Recorded data:

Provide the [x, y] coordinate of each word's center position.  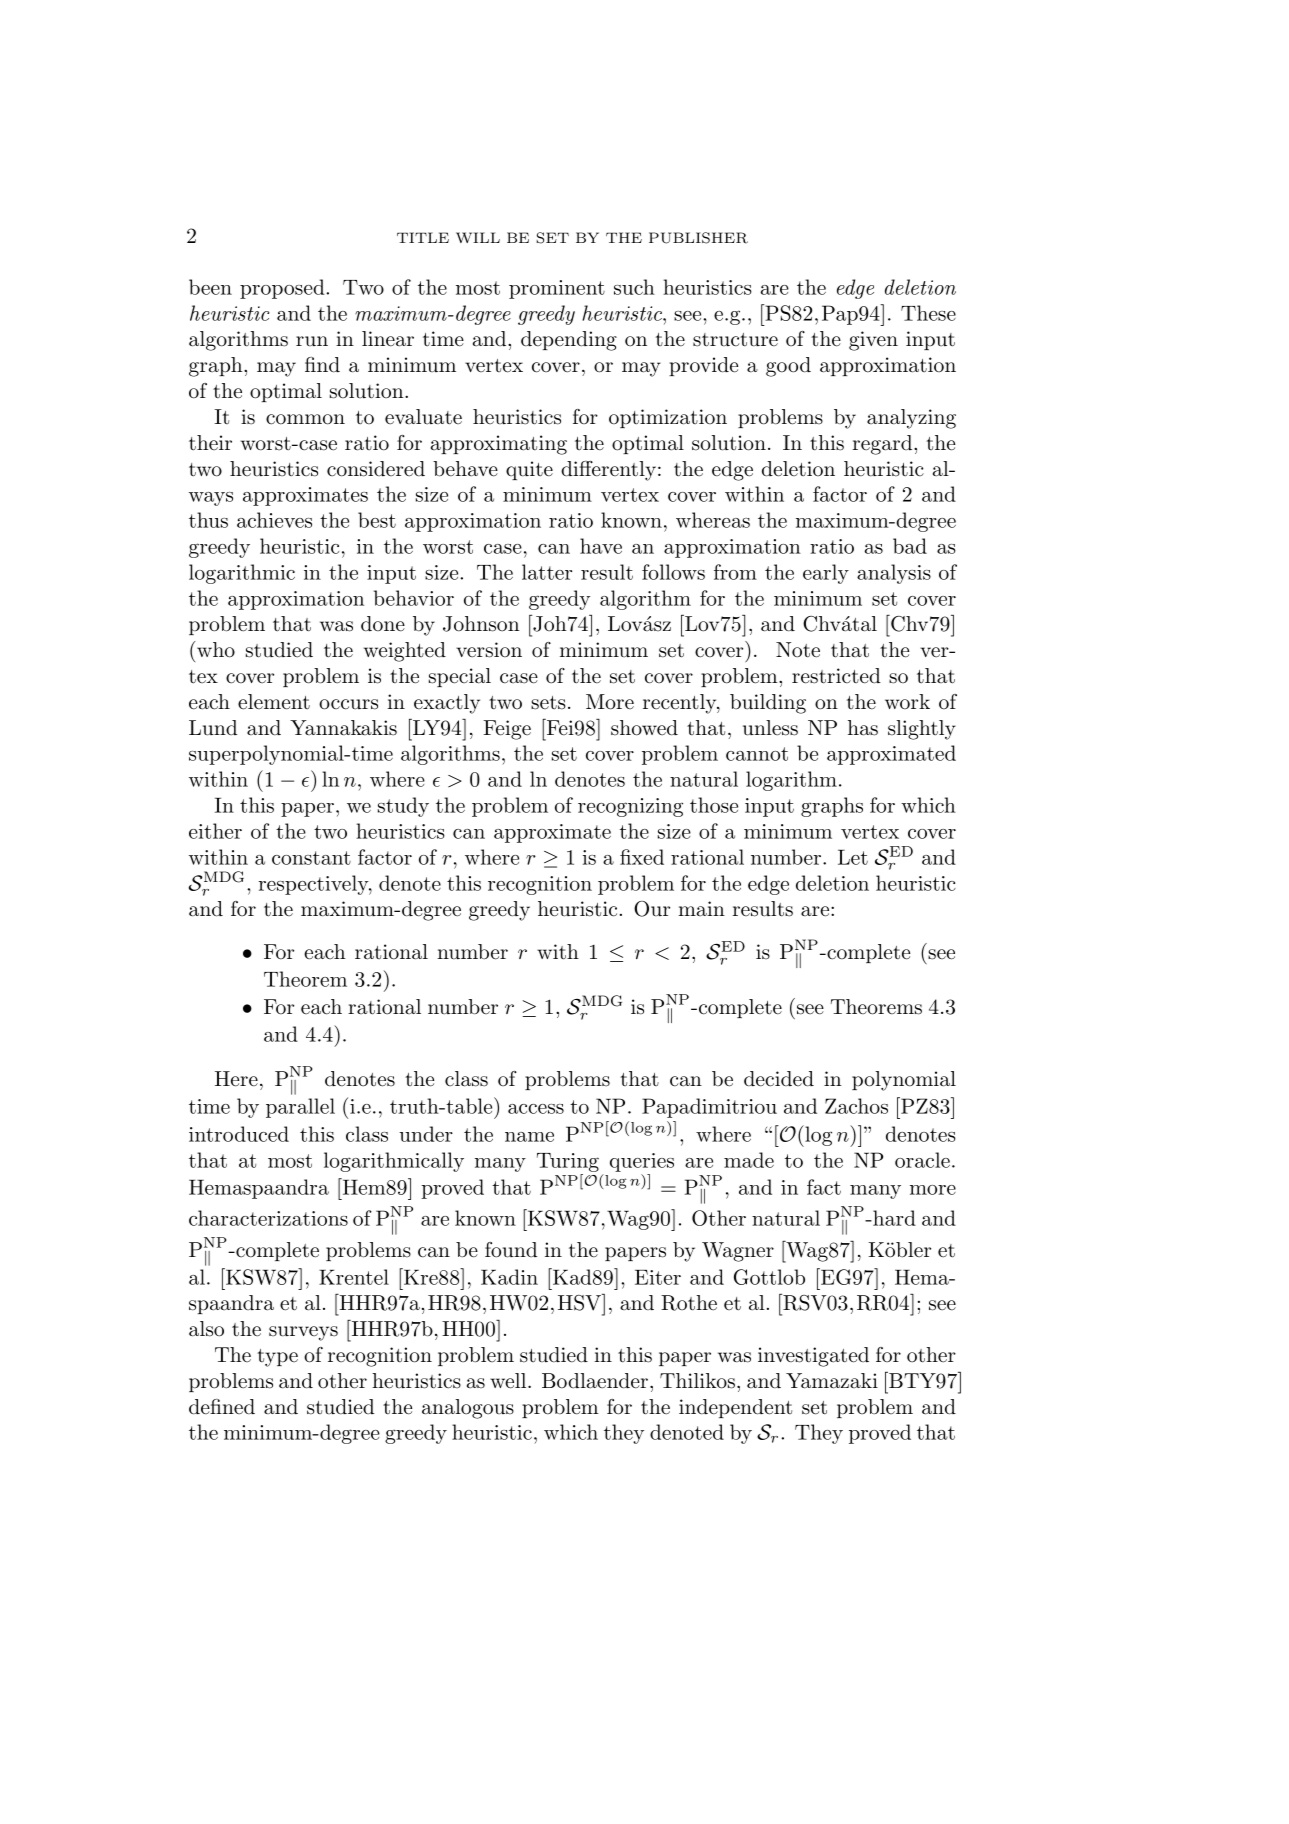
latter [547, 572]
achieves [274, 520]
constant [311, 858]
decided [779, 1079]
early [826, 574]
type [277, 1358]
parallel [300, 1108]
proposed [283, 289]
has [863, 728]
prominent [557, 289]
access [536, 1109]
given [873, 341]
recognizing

...

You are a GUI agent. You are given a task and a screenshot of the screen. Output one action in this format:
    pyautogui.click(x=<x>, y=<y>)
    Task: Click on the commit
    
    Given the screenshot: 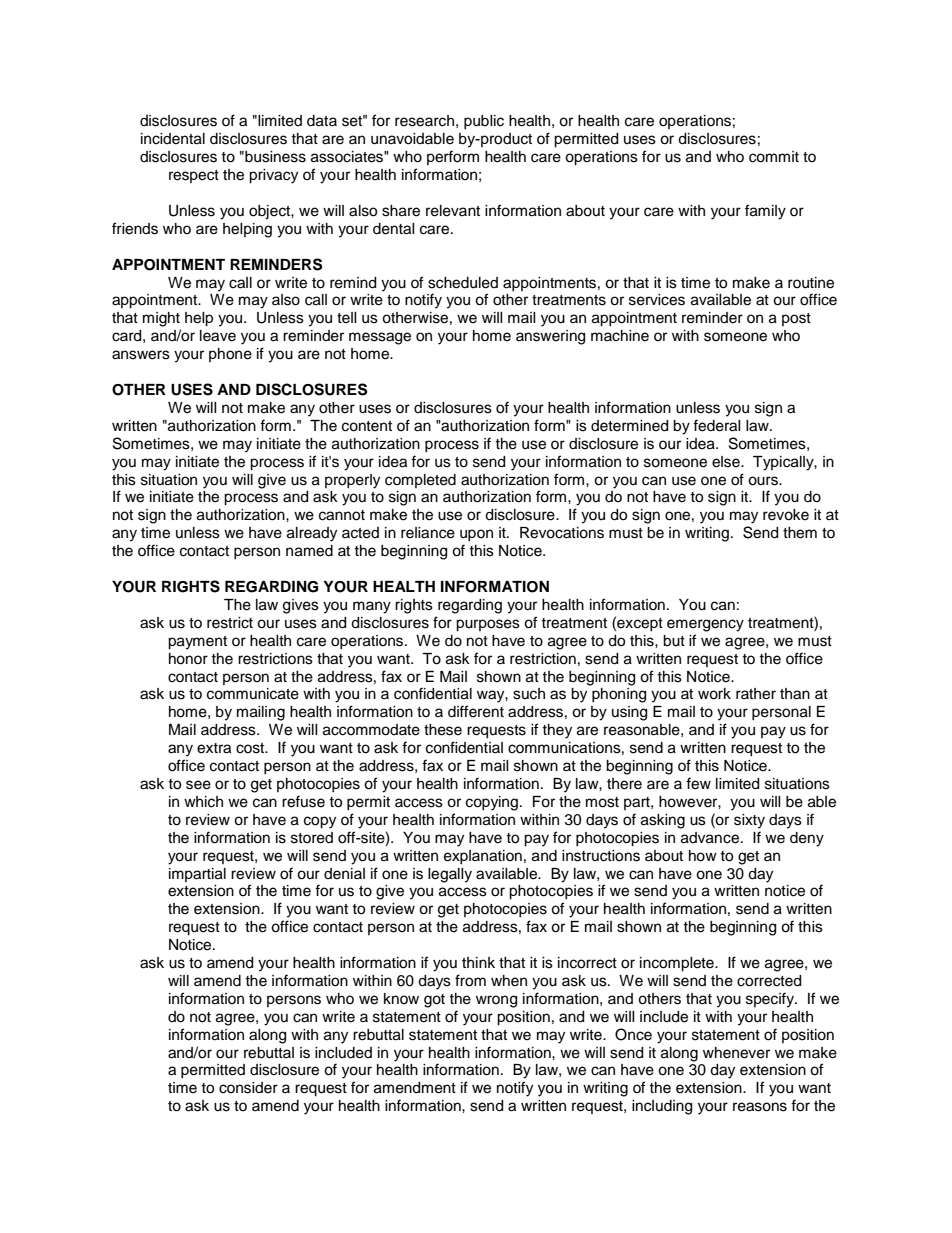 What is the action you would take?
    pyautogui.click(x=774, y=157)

### Problem
Shift every coordinate in the answers by adding 145 to each number, and write the records out again with their requests, beginning at the line that has "Provide the [x, y]" and stopping after the line that has "recognizing". Leave the pictures out.

### Result
Provide the [x, y] coordinate of each word's center position.  
latter [692, 717]
achieves [419, 665]
constant [456, 1003]
decided [924, 1224]
early [971, 719]
type [422, 1503]
parallel [445, 1253]
proposed [428, 434]
has [1008, 873]
prominent [702, 434]
access [681, 1254]
given [1018, 486]
recognizing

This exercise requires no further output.